TRY IT: Nothing but a number should be given: how many lines in the entries below include the string "agent".

Dataset entries
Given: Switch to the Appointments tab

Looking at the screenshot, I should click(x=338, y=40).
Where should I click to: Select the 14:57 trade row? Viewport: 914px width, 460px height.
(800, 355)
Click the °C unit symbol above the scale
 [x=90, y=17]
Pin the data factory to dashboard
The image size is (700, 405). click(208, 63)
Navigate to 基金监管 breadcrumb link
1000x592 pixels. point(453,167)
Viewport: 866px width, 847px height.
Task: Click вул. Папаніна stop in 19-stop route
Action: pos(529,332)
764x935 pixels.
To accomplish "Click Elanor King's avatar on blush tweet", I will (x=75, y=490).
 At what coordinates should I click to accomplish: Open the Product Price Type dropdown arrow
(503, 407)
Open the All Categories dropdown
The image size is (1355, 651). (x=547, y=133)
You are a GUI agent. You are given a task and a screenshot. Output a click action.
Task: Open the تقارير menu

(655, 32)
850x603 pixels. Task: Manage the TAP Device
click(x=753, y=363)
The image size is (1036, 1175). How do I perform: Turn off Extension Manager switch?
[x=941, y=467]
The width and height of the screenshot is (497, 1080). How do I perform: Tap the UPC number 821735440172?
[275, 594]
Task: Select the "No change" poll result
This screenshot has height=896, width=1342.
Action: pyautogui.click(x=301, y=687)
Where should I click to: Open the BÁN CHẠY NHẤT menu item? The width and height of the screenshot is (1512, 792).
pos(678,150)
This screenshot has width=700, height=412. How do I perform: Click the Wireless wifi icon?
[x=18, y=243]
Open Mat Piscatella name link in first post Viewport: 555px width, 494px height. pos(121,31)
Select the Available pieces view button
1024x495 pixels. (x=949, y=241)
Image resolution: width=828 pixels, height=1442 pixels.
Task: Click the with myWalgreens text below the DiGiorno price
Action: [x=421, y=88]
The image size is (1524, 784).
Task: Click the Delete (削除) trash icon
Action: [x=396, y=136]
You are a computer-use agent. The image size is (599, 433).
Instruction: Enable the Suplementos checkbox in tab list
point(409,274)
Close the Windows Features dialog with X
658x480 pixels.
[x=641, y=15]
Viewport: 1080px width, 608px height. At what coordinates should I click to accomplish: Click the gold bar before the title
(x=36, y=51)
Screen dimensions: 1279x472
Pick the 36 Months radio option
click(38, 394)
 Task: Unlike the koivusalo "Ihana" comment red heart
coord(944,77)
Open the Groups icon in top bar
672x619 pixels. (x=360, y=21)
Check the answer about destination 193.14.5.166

TASK RESPONSE: 2